For the month before that, I was working with Liturgy on their new record.  It’s an immense record – intricate and beautiful and fucking heavy – and its the culmination of years of work by Hunter, the band, and many others.  I am thrilled to have been a part of this album, and absolutely can’t wait for people to hear it.  We recorded at the illustrious Strange Weather in Brooklyn, with additional recording and production done by my long-time friend and associate Frank Musarra, and mixed at Doctor Wu’s.  I wish I had something from it to share, but I don’t, so just watch this clip of them playing with Peter Fonda on drums instead.

 

Watch WE THE ECONOMY – This Won’t Hurt a Bit on Vimeo.

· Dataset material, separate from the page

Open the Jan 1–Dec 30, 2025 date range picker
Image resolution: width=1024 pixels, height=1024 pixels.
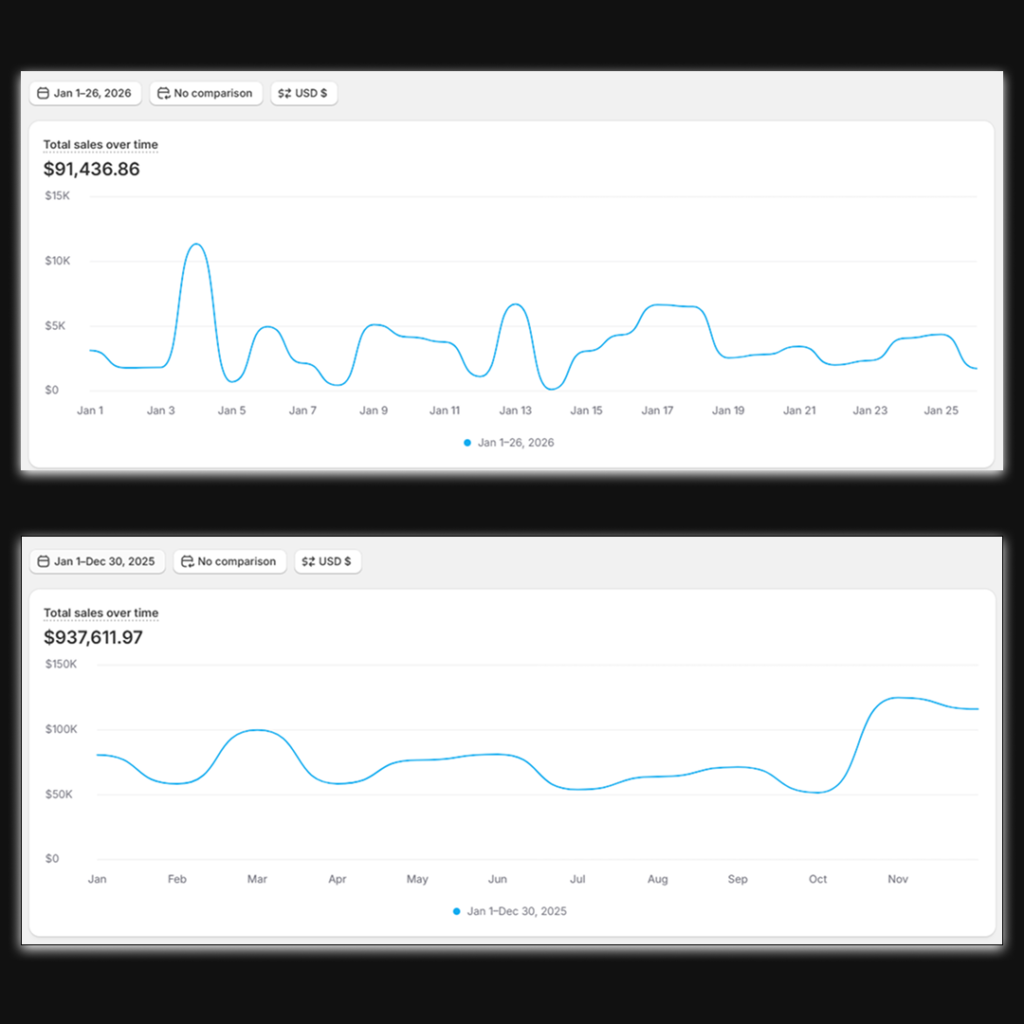[105, 562]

I do have plenty of other stuff to share though, like this short film by Mary Harron (director of American Psycho and I Shot Andy Warhol) that I sound-designed and mixed.  It’s a part of We the Economy, a series of shorts about the US economy, produced by Morgan Spurlock (Super Size Me) and Paul Allen (co-founder of Microsoft), which screened for free last month and are currently streaming online with supplemental information about the wide variety of topics covered.  Mary’s is called This Won’t Hurt a Bit, and is about the the history and sorry current shape of the American healthcare system.  Bob Balaban, Lili Taylor, and many other familiar faces appear – this was really fun to work on.

 

 

There are several new releases out this week that I worked on as well.  I co-mixed the new Dream Police record Hypnotized with Kyle Keays-Hagerman at Doctor Wu’s in the spring, and it’s out now on Sacred Bones.  Dream Police is Mark and Nick from the Men, and this record veers way off into psychedelia and synth-rock, getting comparisons like “a scuzzy and potent take on that whole Drive soundtrack sound” and “a demented Dire Straits record”.  The record premiered on Pitchfork Advance, and made it into Stereogum’s Heavy Rotation – check it out!

 

 

The new Future Punx EP I’m So Inspired is also out this week via Dull Tools.  Drummer and swell guy Jason Kelly recorded and mixed much of this (with the basics tracked at Rubber Tracks), and we worked at Doctor Wu’s to finish the mixes and master.  It’s got a classic new wave vibe, like some lost classic from the early 80s, hitting all the right notes for people pining for more bands like Devo, the Units, and Tom Tom Club.  Noisey debuted the song “Forgive the Doubt”, and Impose posted the video for “Spike Train”, their track with Parquet Courts on the LAMC series (and which we mastered in the same sessions).  People between NYC and Texas should make a point of checking them out on tour, and people everyone should listen to the EP, streaming above and on sale now.

 

 

Parkay Quarts/Parquet Courts have a new record called Content Nausea out this week as well.  Austin and Andrew recorded and mixed this themselves about six weeks ago (fastest turnaround ever, no big deal), though some work we did together during the Sunbathing Animal/Tally sessions shows up here as well.  I love the detours and explorations they take as “Parkay Quarts“, and it’s cool to see some old favorites re-imagined and find a home alongside some killer new stuff.  Of note is the mastering job by Joe LaPorta at Sterling Sound and how cohesive these recordings made on a 4-track cassette, on an 8-track reel-to-reel, in Ableton sessions, and from a karaoke jam sound together.  Awesome all around – check it out above, out now on What’s Your Rupture/Rough Trade.

Lots more happening now – thanks for reading!